It’s only been a week since I sent a newsletter to say I’m taking December off, and already I feel guilty. But I’m trying to practice forgiveness this year. I’m trying to forgive myself for not doing all the things my brain says I should be doing. How are any of us supposed to continue in 2020 when 2020 can’t stop putting up obstacles?
I slept a lot this weekend, and even that I feel guilty about. It was beautifully sunny on Saturday, and I didn’t leave the house. Then it was rainy on Sunday, and I felt guilty about using bad weather as an excuse to stay inside. There’s no way to win in 2020.
What should be a blog post? A newsletter? A zine? And what should just stay on paper in my notebook? This is what I’ll be thinking about a lot the next few months. My newsletter became more and more what my blog used to be, and I don’t know if that’s what I want.
My mom has moved beyond sewing masks to sewing potholders and towels, and yesterday she sent me photos of a basket she crocheted! So I think I can say at this time that we’ll definitely be back at the farmers market next year. I hadn’t exactly planned to get my parents excited about making and selling, but this could be a fun retirement project for them; and I can’t do this on my own. So when the market starts again in May 2021, the newsletter will be there to keep you updated.
But if I bring my long posts to the blog, what about the everyday life posts? Do I even need to be posting that stuff online?
Elly and I have decided to continue our daily accountability into 2021. Now that we’ve mastered daily cleaning, we’re gonna do daily writing. I used to write 750 words every day on the site, 750words.com. It’s the digital equivalent to the 3 pages long-hand that Julia Cameron prescribes for her Morning Pages. In November, I wrote 2 pages in my notebook nearly every day, and I plan to continue. It’s a habit I missed, and one I believe is good for my mental health–as well as my skills.

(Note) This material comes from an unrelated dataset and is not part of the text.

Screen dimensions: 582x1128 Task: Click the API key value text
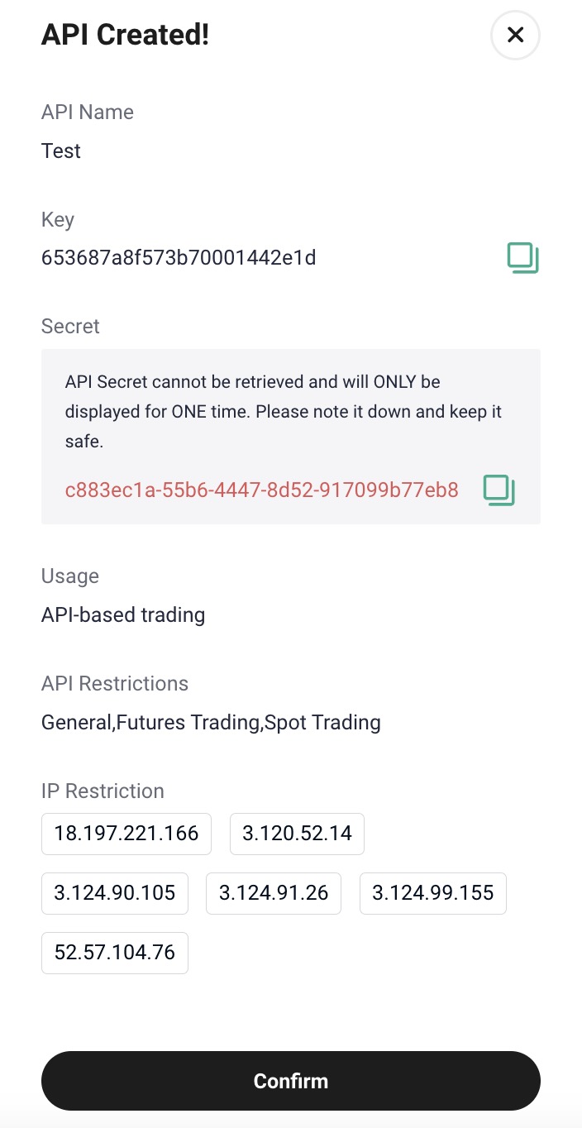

It’s not the kind of writing which needs to be public, which is why 750words.com is private, tracking and achievements intended only as incentive. So, over the next few weeks, I’ll be thinking a lot about what kind of writing needs to be public. I believe in the power of practicing in public, of showing your work, but I also believe there’s a line which leads to over-sharing. I worry that I put too much energy into the public face of my work, and that’s the reason I can’t finish a book.
Sometimes I wish I could be one of those writers who isn’t online, but the only people who can do that already have an audience.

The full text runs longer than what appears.